Banks Pushing Interest-Only Loans, Again?
Bloomberg reports:
Banks will push the Obama administration to expand its mortgage-modification program to allow interest-only periods on reworked loans, seeking to bring more homeowners into the initiative while recognizing concern that it may only postpone defaults, according to JPMorgan Chase & Co.
You might remember interest-only mortgages as one of the classic subprime ploys that blew up in banks' faces. Why are they going back down that road?
Probably for a few reasons. First, banks are having trouble modifying mortgages in such a way that distressed homeowners can actually afford the payments. These borrowers appeared to be able to handle the doomed mortgages initially because their payments were artificially low -- often paying interest only or even less. As I mentioned earlier this month, that's led many banks to begin reducing the mortgage principal, instead of just the interest rate. But such a move recognizes that the home is worth less than it was when the original mortgage was written. Banks don't like that. Instead, interest-only loans would allow them to at least delay that inevitable result until they can better stomach the associated losses.
But the other reason, I suspect, is because banks simply don't want to foreclose on as many houses as they need to. I noted the phenomenon of banks' shadow foreclosure inventory a few weeks back. That's when banks are holding foreclosure back so not to cause a flood of auctions and short sales in the market, depressing real estate prices. In much the same way, even if interest-only mortgages result in re-default in a few years, once borrowers need to start paying principal, banks might prefer that. At least they'll have some cash flow for the time being, and the real estate market won't continue to deteriorate as quickly as it would if more foreclosures had occurred immediately.

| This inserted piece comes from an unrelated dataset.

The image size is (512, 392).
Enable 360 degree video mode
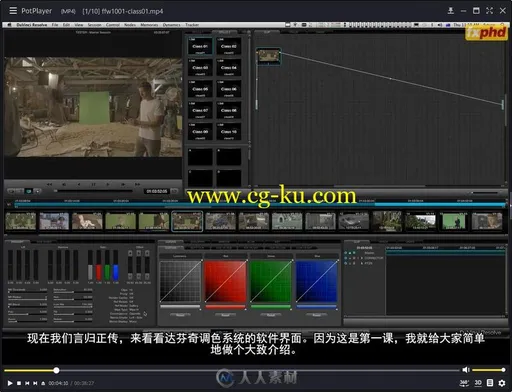[x=464, y=383]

In reality, this idea is crazy. Banks essentially seek to prolong the misery. Instead of ripping off the band-aid, they'd be taking it off very slowly, over the course of the next several years. Once these modified mortgages demanded principal as part of the monthly payments, then we would see re-defaults. In the meantime, people would be living in homes they cannot actually afford, rather than allowing the market to find a real bottom.

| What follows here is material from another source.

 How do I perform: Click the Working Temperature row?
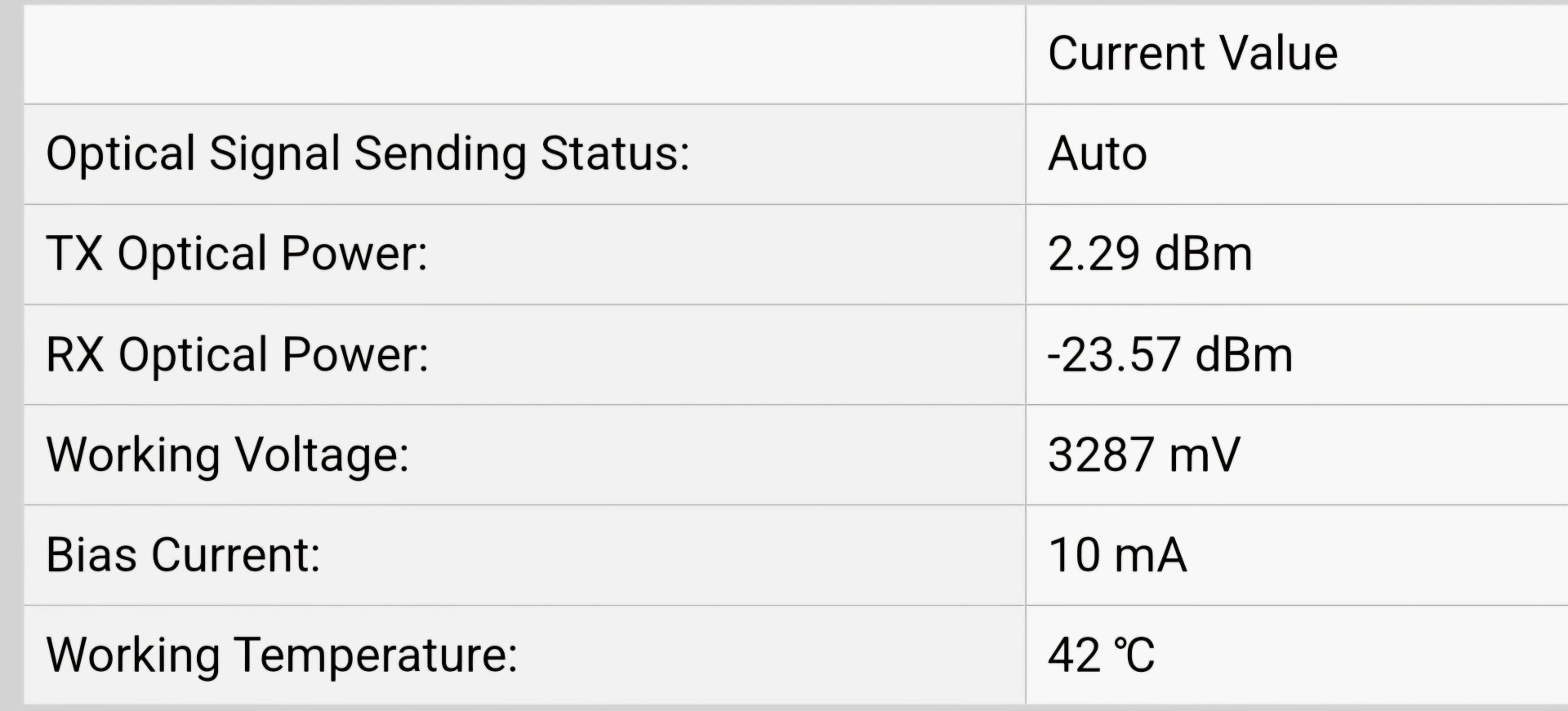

There is some legitimate debate about whether or not it would be better to allow the housing market to find a bottom now, or if a slow-bleed would be healthier in the long-run. I prefer the first option, however. I find it hard to believe that consumers would be able to have confidence in a mortgage market where foreclosures are elevated for several years into the future. At least if buyers know a true bottom has been hit, they can feel confident in their investment going forward.